Portée et conséquences de la cassation
10. Après avis donné aux parties, conformément à l'article 1015 du code de procédure civile, il est fait application des articles L. 411-3, alinéa 2, du code de l'organisation judiciaire et 627 du code de procédure civile.
11. L'intérêt d'une bonne administration de la justice justifie, en effet, que la Cour de cassation statue au fond.
12. Il résulte de ce qui précède que le litige opposant Mme [U] à la SARL Vet'amazones, qui a son siège social à [Localité 2] (Aveyron), et qui concerne la révocation de ses fonctions de gérante de cette société, porte sur une contestation relative à une société commerciale et, qu'en conséquence, le tribunal de commerce de Rodez est compétent pour en connaître.

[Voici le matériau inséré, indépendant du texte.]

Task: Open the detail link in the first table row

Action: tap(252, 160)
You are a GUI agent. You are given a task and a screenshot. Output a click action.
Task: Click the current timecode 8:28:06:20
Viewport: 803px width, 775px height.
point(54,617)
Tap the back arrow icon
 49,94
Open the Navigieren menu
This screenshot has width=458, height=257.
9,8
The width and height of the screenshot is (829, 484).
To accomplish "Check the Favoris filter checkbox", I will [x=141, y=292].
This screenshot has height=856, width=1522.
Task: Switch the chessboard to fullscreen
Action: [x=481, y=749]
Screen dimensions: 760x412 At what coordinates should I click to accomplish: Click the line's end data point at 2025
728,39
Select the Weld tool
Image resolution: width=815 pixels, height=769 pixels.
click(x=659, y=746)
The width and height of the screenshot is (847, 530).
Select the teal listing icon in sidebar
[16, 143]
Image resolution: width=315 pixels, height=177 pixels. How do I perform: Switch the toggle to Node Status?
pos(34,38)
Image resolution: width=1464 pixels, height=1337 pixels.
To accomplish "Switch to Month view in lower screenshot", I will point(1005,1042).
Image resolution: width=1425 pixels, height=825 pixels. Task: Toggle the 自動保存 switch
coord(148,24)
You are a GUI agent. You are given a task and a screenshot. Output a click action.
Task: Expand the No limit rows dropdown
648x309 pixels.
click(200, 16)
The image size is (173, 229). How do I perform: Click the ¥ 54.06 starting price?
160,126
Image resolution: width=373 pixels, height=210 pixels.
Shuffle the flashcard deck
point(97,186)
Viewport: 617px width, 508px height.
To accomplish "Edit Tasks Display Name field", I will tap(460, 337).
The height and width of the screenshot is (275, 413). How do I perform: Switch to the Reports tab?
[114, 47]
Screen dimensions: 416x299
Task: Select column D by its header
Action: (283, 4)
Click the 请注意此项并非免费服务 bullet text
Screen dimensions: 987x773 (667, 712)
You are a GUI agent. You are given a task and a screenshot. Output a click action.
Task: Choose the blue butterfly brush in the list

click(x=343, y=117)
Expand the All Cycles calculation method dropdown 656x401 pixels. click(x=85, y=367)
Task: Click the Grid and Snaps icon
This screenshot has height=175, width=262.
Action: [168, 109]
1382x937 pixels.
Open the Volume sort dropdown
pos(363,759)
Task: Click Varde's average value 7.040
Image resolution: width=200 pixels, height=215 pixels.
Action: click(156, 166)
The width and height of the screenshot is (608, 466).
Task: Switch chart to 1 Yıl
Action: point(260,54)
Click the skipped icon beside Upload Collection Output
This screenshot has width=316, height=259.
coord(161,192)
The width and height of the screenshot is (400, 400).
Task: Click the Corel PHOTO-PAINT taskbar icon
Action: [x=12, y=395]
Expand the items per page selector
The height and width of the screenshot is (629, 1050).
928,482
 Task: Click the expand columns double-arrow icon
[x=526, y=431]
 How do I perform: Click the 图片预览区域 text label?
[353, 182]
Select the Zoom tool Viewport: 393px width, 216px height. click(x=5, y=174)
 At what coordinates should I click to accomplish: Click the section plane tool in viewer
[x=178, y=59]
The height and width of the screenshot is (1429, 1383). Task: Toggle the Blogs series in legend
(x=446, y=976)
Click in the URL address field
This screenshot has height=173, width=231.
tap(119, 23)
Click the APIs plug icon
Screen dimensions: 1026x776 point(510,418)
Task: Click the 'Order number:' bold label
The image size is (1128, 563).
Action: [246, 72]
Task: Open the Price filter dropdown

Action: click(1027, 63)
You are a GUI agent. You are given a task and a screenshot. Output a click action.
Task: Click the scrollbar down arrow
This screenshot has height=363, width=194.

PAR CES MOTIFS, et sans qu'il y ait lieu de statuer sur les autres griefs, la Cour :
CASSE ET ANNULE, en toutes ses dispositions, l'arrêt rendu le 15 février 2024, entre les parties, par la cour d'appel de Montpellier ;
DIT n'y avoir lieu à renvoi
Déclare le tribunal de commerce de Rodez matériellement compétent ;
Renvoie l'affaire au tribunal de commerce de Rodez ;
Condamne Mme [U] aux dépens, en ce compris ceux exposés devant la cour d'appel ;
En application de l'article 700 du code de procédure civile, rejette la demande formée par Mme [U] et la condamne à payer à la société Vet'amazones la somme de 3 000 euros ;
Dit que sur les diligences du procureur général près la Cour de cassation, le présent arrêt sera transmis pour être transcrit en marge ou à la suite de l'arrêt cassé ;
Ainsi fait et jugé par la Cour de cassation, chambre commerciale, financière et économique, et prononcé publiquement le vingt-huit mai deux mille vingt-cinq par mise à disposition de l'arrêt au greffe de la Cour, les parties ayant été préalablement avisées dans les conditions prévues au deuxième alinéa de l'article 450 du code de procédure civile.